> **Arbeitsauftrag 1**:
Schreib aus dem Text über den Taxifahrer das Stück von „Der Taxifahrer, ein“ bis „Zielort erreicht ist.“ Wort für Wort ab.
> **Arbeitsauftrag 2**:
Warum ist das AfD-Logo im Wagen laut dem Text über den Taxifahrer vielleicht nichts Ungewöhnliches? Antworte in ein bis drei Sätzen.
> **Arbeitsauftrag 3**:
Führ den Text über den Taxifahrer nach seinem letzten Satz weiter.

> **Textauszug**:
......

Der Taxifahrer, ein kräftiger Graukopf um die 60, macht aus seiner politischen Gesinnung keinen Hehl. Das AfD-Logo klebt über dem Handschuhfach seines Wagens. Vielleicht nichts Ungewöhnliches in einem Bundesland, wo diese Partei 20,8% der Stimmen bei den Landtagswahlen im letzten Jahr erhielt, damit sogar die CDU überflügelte und zweitstärkste Fraktion im Landesparlament von Schwerin wurde. Trotzdem, dieses Bekenntnis lädt zu einem politischen Austausch ein, zumindest so lange, bis der Zielort erreicht ist.

"Ich habe schon fast alles gewählt, bis auf die Grünen", sprudelt es aus ihm heraus. Nein, die "alten Zeiten", damit sind wohl die DDR-Zeiten gemeint, wolle er nicht zurück, obwohl dort damals einiges besser organisiert gewesen sei, zum Beispiel die Ausländerpolitik. Er möchte sich nicht islamisieren lassen, wovor Udo Ulfkotte in seinen Büchern warnte. Ob man denn schon einmal von Ulfkotte gehört habe, jenem Schriftsteller, der ja Anfang des Jahres ermordet wurde, wie der Taxifahrer zu wissen glaubt (obwohl Ulfkotte an einem Herzinfarkt starb).

Was vor 25 Jahren in Rostock geschah? Das waren die falschen Methoden für das richtige Ziel. Im Ausland war er noch nie, kenne sich aber in Deutschland gut aus, seinem Heimatland, welches die Merkel verraten hat, wobei er den Namen Merkel ausspuckt wie ein altes Kaugummi, als er dem Fahrgast am Zielort das Gepäck aus dem Kofferraum reicht.

......

> **Rohdaten**:

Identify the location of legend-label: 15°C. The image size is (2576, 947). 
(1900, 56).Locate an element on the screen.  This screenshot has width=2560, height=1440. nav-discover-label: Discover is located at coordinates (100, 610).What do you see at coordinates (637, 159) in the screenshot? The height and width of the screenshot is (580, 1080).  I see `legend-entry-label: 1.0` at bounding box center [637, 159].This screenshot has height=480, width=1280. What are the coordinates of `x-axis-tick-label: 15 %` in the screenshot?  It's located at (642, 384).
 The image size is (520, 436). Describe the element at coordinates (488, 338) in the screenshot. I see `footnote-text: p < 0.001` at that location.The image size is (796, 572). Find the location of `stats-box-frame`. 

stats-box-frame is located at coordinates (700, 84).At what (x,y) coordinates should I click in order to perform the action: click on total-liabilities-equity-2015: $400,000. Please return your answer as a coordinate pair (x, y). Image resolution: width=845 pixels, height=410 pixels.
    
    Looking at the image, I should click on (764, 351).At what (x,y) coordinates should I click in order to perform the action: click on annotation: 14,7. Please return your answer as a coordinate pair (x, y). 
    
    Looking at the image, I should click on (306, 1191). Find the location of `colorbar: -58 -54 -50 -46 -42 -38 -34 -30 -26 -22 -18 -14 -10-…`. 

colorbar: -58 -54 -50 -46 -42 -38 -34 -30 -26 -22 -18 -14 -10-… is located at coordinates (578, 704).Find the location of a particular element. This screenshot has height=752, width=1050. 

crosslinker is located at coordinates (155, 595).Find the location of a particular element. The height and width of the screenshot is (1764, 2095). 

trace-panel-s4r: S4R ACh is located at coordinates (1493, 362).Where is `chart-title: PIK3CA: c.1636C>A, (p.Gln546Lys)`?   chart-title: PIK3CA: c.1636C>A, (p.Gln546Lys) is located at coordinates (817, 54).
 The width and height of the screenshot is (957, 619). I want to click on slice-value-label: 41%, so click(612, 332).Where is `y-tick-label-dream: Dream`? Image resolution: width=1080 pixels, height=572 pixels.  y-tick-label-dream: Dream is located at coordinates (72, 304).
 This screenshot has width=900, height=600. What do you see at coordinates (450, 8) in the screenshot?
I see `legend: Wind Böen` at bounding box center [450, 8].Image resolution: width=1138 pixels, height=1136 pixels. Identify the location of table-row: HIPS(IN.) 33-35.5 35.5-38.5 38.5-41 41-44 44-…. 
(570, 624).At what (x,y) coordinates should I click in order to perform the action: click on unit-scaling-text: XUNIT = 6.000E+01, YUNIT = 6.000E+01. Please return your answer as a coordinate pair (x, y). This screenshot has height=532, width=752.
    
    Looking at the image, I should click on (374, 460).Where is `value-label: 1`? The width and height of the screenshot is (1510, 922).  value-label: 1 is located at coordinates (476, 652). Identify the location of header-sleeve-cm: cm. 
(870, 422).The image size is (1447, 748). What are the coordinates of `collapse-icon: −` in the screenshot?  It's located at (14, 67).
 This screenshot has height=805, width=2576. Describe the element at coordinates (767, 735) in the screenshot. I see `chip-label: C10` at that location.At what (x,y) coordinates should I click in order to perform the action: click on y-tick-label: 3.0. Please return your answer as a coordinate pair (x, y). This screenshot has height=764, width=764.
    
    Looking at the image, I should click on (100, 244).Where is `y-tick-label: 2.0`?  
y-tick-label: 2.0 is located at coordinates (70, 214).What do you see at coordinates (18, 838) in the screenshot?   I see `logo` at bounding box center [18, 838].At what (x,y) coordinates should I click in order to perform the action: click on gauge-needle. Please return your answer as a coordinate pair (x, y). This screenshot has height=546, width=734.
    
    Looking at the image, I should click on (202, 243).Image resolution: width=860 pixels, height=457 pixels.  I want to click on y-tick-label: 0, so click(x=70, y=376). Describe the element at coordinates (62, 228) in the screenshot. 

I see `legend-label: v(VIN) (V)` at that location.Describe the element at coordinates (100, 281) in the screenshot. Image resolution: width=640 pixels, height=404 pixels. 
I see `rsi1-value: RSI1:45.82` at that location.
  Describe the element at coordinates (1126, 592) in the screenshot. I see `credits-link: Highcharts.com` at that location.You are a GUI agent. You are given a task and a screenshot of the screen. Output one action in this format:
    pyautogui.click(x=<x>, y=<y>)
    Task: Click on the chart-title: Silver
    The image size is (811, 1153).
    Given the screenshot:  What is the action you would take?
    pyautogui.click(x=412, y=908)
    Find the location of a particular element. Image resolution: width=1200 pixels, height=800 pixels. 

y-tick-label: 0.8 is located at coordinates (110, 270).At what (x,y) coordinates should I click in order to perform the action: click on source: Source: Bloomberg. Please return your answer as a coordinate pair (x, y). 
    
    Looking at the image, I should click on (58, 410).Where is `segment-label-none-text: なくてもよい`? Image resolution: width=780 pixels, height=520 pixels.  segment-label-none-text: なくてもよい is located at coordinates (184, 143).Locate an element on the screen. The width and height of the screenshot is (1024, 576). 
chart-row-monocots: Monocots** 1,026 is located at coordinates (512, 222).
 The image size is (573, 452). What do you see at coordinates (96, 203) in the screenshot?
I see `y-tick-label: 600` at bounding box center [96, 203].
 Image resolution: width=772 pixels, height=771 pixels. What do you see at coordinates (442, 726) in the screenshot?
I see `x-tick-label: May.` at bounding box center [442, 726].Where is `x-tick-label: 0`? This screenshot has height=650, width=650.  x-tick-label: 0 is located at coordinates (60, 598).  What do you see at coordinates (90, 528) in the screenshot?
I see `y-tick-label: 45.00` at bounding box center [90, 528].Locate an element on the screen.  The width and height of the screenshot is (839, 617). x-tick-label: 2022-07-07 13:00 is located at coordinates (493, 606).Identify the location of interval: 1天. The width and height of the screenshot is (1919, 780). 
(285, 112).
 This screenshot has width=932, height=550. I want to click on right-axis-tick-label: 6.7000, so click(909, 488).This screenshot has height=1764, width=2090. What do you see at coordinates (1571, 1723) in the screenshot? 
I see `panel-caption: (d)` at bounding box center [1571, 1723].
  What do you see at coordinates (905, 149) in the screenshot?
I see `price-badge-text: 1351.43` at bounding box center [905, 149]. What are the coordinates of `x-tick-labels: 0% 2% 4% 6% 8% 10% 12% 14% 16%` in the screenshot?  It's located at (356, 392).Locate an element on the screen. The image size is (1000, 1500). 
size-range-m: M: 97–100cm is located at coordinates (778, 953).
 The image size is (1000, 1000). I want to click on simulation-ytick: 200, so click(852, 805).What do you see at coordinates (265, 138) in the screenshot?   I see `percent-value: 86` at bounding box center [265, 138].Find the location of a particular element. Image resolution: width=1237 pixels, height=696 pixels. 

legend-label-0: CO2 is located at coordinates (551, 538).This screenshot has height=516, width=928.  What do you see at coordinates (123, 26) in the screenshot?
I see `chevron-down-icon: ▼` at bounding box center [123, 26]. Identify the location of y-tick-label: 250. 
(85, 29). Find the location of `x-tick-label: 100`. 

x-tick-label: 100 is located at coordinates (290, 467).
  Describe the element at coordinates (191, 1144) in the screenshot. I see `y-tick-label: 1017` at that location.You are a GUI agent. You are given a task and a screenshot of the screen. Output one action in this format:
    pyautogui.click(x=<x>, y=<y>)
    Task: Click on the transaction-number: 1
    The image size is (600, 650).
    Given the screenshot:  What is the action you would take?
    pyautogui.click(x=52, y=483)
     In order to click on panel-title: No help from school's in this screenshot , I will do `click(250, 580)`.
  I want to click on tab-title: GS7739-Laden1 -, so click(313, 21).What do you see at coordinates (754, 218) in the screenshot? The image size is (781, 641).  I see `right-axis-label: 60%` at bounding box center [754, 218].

......

> **Antwortfeld 1**:
Der Taxifahrer, ein kräftiger Graukopf um die 60, macht aus seiner politischen Gesinnung keinen Hehl. Das AfD-Logo klebt über dem Handschuhfach seines Wagens. Vielleicht nichts Ungewöhnliches in einem Bundesland, wo diese Partei 20,8% der Stimmen bei den Landtagswahlen im letzten Jahr erhielt, damit sogar die CDU überflügelte und zweitstärkste Fraktion im Landesparlament von Schwerin wurde. Trotzdem, dieses Bekenntnis lädt zu einem politischen Austausch ein, zumindest so lange, bis der Zielort erreicht ist.

> **Antwortfeld 2**:
Die AfD bekam in diesem Bundesland bei den Landtagswahlen im letzten Jahr 20,8 % der Stimmen. Damit überholte sie sogar die CDU und wurde zweitstärkste Fraktion im Landesparlament von Schwerin.

> **Antwortfeld 3**:
"Ja, solche Typen gibt es auch noch!", bekennt Benjamin Weiß, Inhaber des TriHotels am Schweizer Wald, eines angesagten Wellness- und Eventhauses, etwas Abseits der Innenstadt. "Fremdenfeindlichkeit und Rechtspopulismus sind weniger in Rostock ein Problem, aber in der Mecklenburgischen Provinz", weiß er zu berichten. "Weder das Land noch die Stadt könnten sich solche Phänomene erlauben, immerhin ist der Tourismus bei uns der stärkste Wirtschaftsfaktor", fährt er fort.

Der lebenslustige Hotelier, Vater von drei Kindern, leidenschaftlicher Rockmusiker, ist Lokalpatriot und Weltbürger zugleich. Benjamin Weiss, 36 Jahre jung, kam in Rostock zur Welt, studierte nach dem Abi und dem Wehrdienst in Lübeck und ging anschließend nach New York City, wo er sich mit Hoteljobs über Wasser hielt. Seine Eltern betrieben zu DDR-Zeiten die erste private Sauna und eröffneten nach der Wende das Hotel, welches ihr Sohn 2009 übernahm. "Ich beschäftige über 70 Mitarbeiter", erwähnt er stolz, "darunter Menschen aus aller Welt. Internationalität ist im Tourismus ein Markenzeichen, weshalb ich auch bewusst Flüchtlingen aus Syrien beispielsweise eine Chance gebe." Weiss ist fest davon überzeugt, dass sich Ereignisse wie im Jahr 1992 nicht mehr ereignen könnten.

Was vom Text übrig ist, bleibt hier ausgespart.